How to Prepare for Tax Changes From the Fiscal Cliff

by Kevin on December 20, 2012

Come January 1, 2013 the United States tax code will change drastically from what we lived under in 2012. These dramatic changes are due to an agree-to-disagree moment with Congress that says, essentially, if we don’t agree on a new plan by this date then we’re just going to make massive cuts across the board and increase taxes across the board either through not continuing old tax cuts or implementing higher taxes.

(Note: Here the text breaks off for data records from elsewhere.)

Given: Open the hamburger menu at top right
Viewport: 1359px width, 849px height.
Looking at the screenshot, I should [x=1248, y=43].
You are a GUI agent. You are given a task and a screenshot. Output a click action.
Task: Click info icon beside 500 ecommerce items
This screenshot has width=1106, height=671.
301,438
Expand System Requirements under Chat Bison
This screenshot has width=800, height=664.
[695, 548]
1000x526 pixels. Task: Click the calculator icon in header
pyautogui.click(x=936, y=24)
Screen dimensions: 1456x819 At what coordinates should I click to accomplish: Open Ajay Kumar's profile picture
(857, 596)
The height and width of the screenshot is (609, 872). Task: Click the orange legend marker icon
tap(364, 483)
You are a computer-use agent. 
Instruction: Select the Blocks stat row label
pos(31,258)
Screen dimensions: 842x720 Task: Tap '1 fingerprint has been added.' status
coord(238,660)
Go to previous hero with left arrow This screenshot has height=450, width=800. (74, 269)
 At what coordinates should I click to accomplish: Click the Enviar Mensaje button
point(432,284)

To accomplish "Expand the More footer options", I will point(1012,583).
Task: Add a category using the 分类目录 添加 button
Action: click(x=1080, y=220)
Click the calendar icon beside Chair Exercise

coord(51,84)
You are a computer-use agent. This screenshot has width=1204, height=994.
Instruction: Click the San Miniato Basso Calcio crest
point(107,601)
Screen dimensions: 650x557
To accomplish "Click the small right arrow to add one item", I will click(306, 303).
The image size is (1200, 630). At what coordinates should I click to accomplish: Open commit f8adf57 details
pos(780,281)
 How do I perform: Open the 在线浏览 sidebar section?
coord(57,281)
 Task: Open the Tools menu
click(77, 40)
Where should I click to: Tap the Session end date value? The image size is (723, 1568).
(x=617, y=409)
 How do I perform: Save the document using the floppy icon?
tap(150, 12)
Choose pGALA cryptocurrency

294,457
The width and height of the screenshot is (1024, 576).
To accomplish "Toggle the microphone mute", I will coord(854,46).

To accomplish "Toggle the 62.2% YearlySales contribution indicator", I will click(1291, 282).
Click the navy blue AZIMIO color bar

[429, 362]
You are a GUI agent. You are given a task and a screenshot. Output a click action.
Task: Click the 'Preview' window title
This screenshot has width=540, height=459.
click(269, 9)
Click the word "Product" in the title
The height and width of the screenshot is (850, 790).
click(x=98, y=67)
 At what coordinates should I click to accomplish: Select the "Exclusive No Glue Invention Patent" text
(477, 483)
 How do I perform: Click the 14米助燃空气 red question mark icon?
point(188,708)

If it sounds confusing, it certainly is, and all of this is being called the fiscal cliff. The root of the problem? We spend more than we make on a national scale. Just like in your budget and mine, when you spend more than you make you have three options to fix the problem:

  • Make more money
  • Spend less money
  • Both

The default plan right now is to do both with dramatic consequences across the board. But with so much unknown leading up to the fiscal cliff, how can you prepare?

Preparing Your Finances for the Fiscal Cliff

There are two things I am doing to prepare for the fiscal cliff that I think every person should do as well:

Understand the Tax Changes

Here is a brief summary of the upcoming tax changes for the average American:

  • Payroll tax cut expiration (payroll taxes go from 4.2% to 6.2%; your taxes go up 2%)
  • Income tax brackets all increase (10% to 15%, 25% to 28%, 28% to 31%, 33% to 36%, 35% to 39.6%)
  • Capital gains tax increases from 15% to 20%
  • Dividend tax rate will skyrocket from 15% to 39.6%!

That is a lot of changes in the wrong direction… taxes up across the board, higher taxes for investors that sell investments or just get a dividend payment.

But what can you do?

Make Necessary Moves

There are some aspects of the fiscal cliff that you simply cannot control. Payroll taxes are going to return to their normal levels by increasing 2%. You can’t do anything really to offset that other than make more money or set aside more money into your 401k to lower your taxes off of each paycheck.

The same is true for the tax bracket increases: aside from finding ways to get out of a higher bracket, there isn’t much you can do because you still want a high income even if you have to pay more tax on it.

The big changes I can see being feasible would be for investors, especially investors that focus on dividend paying stocks or ETFs. For these investors it may be too late to get out of those investments because the markets may have already driven some of the prices down due to fears of the fiscal cliff. But if you have a chance to get out — and it makes sense for your portfolio — it would probably be wise to do so.

However, this comes with a big caveat. It must make sense for your portfolio. Simply dropping investments left and right because of (at this point) potential tax concerns is a little heavy handed. You never know, Congress may step in on the last day of the year to save dividend investors.

At the same time simply ignoring the problem probably isn’t wise. So take a good look at your investments, your portfolio, and your portfolio’s goals and plan. If making some shifts in your investments makes sense, then do it. Otherwise hold on for the potentially bumpy ride we are all about to enjoy.